A group of Louisiana families is contesting a recently-passed law requiring that copies of the Ten Commandments be displayed in public-school classrooms throughout the state. The lawsuit names dozens of plaintiffs: parents, priests, and ministers, all of whom believe that House Bill 71 poses a fundamental threat to their right to worship free from interference.
The families are receiving legal counsel and support from the American Civil Liberties Union Foundation, as well as Americans United for Separation of Church and State, the Freedom From Religion Foundation, and the private New York-based law firm Simpson, Thatcher & Bartlett.
Rev. Jeff Simms, a Presbyterian pastor and named plaintiff, suggested that the state’s decision to mandate the display of the Ten Commandments sends an implicit message that—even among Christians—the beliefs of certain sects and denominations better and more accurately reflect scripture than others.
“This display sends a message to my children and other students that people of some religious denominations are superior to others,” Simms said. “This is religious favoritism.”
The legislation underpinning the new rule—signed into law by Louisiana Gov. Jeff Landry late last week—makes Commandment displays mandatory in all public K-12 classrooms, as well as any colleges or universities receiving funding from the state.
Since its proposal and since its passage, critics of the legislation have characterized the law as a blatant violation of the First Amendment, its Establishment Clause, and the separation of church and state.
Although neither the Establishment Clause nor its closely-related counterpart, the Free Exercise Clause, explicitly direct a “separation of church and state,” academic analyses—as well as decades of legal precedent—have largely entrenched the principle. In 1980, for instance, the Supreme Court held that a conceptually identical Kentucky law was unconstitutional, with a majority of justices finding that the Kentucky act served no “no secular legislative purpose” and thereby effected an appearance of state-sanctioned religious practice.
Attorneys for the plaintiff families make similar arguments in their claim, while also emphasizing the overtly Christian remarks made by the bill’s Republican sponsor.
“The state’s man interest in passing H.B. 71 was to impose religious beliefs on public-school children, regardless of the harm to students and families,” the lawsuit claims. “The law’s primary sponsor and author, Representative Dodie Horton, proclaimed during debate over the bill that it ‘seeks to have a display of God’s law in the classroom for children to see what He says is right and what He says is wrong.’”
The families behind the complaint have shared hopes that their lawsuit could lead Louisiana to abandon—by choice, or by writ—a policy they allege is unquestionably exclusionary.
“Politicians have absolutely no business forcing their religious beliefs on my kids or any [other] kids, or attempting to indoctrinate them with what they think is the right version of a particular piece of religious text,” said Joshua Herlands, a plaintiff who is Jewish and whose two children attend New Orleans-area public schools.
But Louisiana Gov.
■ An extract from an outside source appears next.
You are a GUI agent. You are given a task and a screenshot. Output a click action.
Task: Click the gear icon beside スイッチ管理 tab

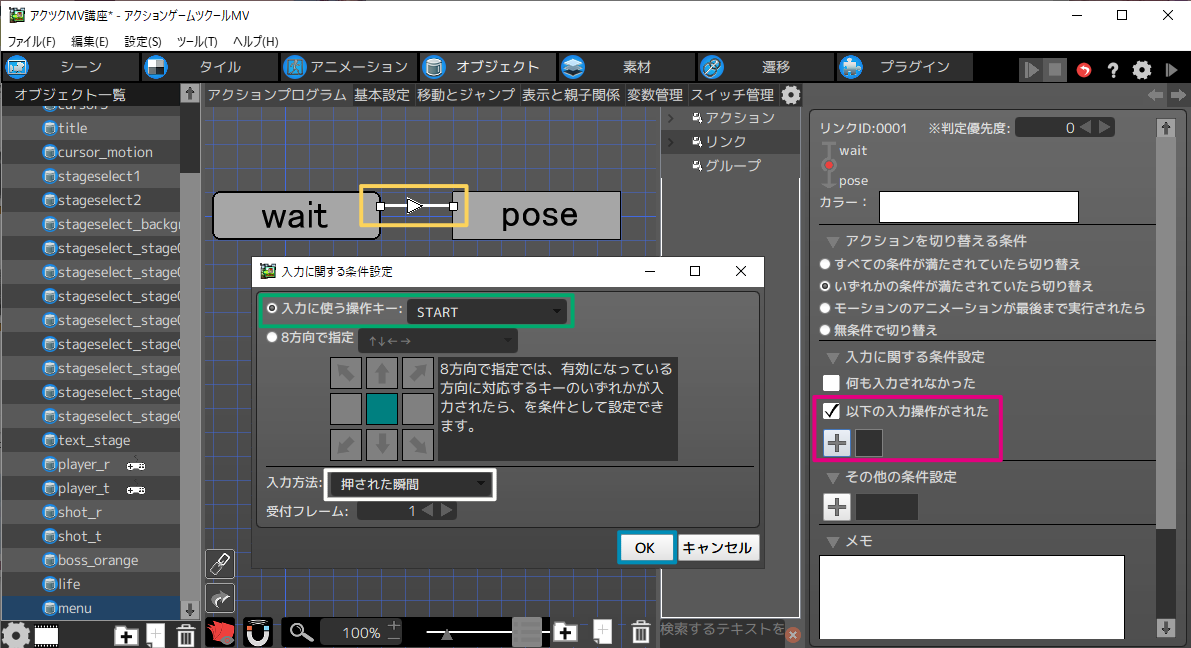click(x=791, y=95)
Jeff Landry and state Attorney General Elizabeth Murrill have reaffirmed their confidence in the law’s constitutionality—and have pledged to defend it from its detractors.
“It seems the ACLU only selectively cares about the First Amendment,” Murrill said in a statement. “It doesn’t care when the Biden administration censors speech or arrests pro-life protesters, but apparently it will fight to prevent posters that discuss our own legal history.”
In the not-so-distant past, these arguments would have seemed likely to end with a decision preventing the state from enforcing its new Commandment requirements. However, different courts have not always agreed on the extent or limits of the separation between church and state. And today’s Court—with a conservative chief justice, three Trump appointees, and outspoken originalist Clarence Thomas—may well treat Louisiana’s arguments with less skepticism than its predecessors.
Thomas, in particular, has expressed few reservations in attacking the foundations of separation doctrine, which he believes predicated upon a gross misinterpretation of the Founders’ original intent. For Thomas, the Establishment Clause is but “a federalism provision” prohibiting Congress from directing the religious dictate of individual states—not a bulwark protecting individual people from the dictatorship of a state’s preferred religious practice.
Louisiana’s legislation, then, could easily have been designed to leverage the potential consequences of a legal challenge that the bill’s sponsor and proponents would have been foolish not to expect.
Because, if the district court rules against the plaintiff families—and attempts to appeal fall flat—then the Commandments still stand. And, if the case makes its way to Washington, its outcome could be determined by sympathetic justices of a Court that has shown itself very willing to reconsider and rebuke longstanding precedent.
Join the conversation!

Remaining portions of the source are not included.